Title of Talk: Morgellons Demystified

Marianne Middelveen

Marianne Middelveen is a microbiologist from Calgary, Alberta, Canada, currently working in the field of Veterinary Microbiology. She received post-graduate degrees in Microbial and Biochemical Science and in Environmental Science from Georgia State University and University of Calgary, respectively. She has worked as a researcher in the fields of medical mycology and bacteriology at the Amazon Center for Research and Control of Tropical Diseases, and at the Institute of Tropical Medicine, Central University, both in Venezuela; at Georgia State University and the Centers for Disease Control and Prevention in Atlanta, Georgia; and at the University of Calgary.
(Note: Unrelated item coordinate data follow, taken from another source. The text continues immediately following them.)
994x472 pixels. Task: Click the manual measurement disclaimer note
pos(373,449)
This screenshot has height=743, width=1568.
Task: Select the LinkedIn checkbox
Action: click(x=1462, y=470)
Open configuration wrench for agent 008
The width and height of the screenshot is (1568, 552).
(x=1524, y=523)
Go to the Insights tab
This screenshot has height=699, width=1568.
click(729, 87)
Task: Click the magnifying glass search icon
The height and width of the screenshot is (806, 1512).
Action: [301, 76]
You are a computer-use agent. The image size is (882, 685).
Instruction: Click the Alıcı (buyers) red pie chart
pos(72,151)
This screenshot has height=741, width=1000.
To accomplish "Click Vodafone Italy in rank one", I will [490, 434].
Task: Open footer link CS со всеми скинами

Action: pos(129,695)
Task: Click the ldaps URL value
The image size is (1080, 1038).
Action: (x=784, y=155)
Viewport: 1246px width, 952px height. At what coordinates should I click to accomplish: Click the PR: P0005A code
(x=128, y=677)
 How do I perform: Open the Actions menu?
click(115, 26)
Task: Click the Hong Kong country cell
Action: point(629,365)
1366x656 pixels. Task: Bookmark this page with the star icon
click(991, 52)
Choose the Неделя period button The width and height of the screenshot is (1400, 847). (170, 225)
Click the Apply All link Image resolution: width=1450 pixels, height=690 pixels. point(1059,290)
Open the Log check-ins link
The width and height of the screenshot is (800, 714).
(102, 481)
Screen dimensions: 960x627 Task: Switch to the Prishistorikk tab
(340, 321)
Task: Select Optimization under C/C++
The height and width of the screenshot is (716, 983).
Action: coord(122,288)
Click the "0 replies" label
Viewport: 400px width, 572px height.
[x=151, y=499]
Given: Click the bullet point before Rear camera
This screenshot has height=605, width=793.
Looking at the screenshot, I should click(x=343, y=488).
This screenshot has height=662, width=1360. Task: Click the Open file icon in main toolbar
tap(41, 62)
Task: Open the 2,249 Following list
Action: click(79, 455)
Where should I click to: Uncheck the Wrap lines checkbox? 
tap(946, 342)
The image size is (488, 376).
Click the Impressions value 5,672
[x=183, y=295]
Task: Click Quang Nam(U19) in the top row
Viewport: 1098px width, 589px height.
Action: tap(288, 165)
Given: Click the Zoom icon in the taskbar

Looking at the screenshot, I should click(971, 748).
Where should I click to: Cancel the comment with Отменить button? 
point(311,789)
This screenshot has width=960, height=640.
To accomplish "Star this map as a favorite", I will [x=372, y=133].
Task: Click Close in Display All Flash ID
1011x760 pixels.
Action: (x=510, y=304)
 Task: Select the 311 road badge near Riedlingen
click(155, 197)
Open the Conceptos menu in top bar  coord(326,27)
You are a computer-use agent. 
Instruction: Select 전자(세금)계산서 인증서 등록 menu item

She became interested in Lyme disease after discovering she had the disease in 2011. As a volunteer, she has been involved in research related to Lyme disease and Morgellons disease. To date she has been a contributing author on more than a dozen peer-reviewed papers concerning Morgellons disease, many of which present ground-breaking research.


Morgellons disease (MD) is a skin condition characterized by multicolored filaments that lie under, are embedded in, or project from skin. Crawling or stinging sensations may also occur and may result in the mistaken belief of insect or parasite infestation. Environmental detritus may accidentally adhere to skin and MD patients may mistakenly believe these artifacts are associated with their skin condition. Consequently, mainstream medical professionals largely consider MD to be a delusional disorder. Nevertheless, erroneous beliefs are understandable given the unusual constellation of symptoms that patients experience. Furthermore, the cutaneous filaments in skin are physically present and are true observations rather than delusions. Experimental investigations demonstrate the fibers are keratin and collagen. Multiple pathogens, most frequently borrelial spirochetes, have been detected in MD tissue, and cohort studies detect a high frequency of tickborne infections in MD patients. These findings suggest that the skin condition may be a physiological response to infection – particularly spirochetal infection. The symptoms associated with Morgellons disease will be explored as well as the evidence supporting a causal relationship between MD and infection.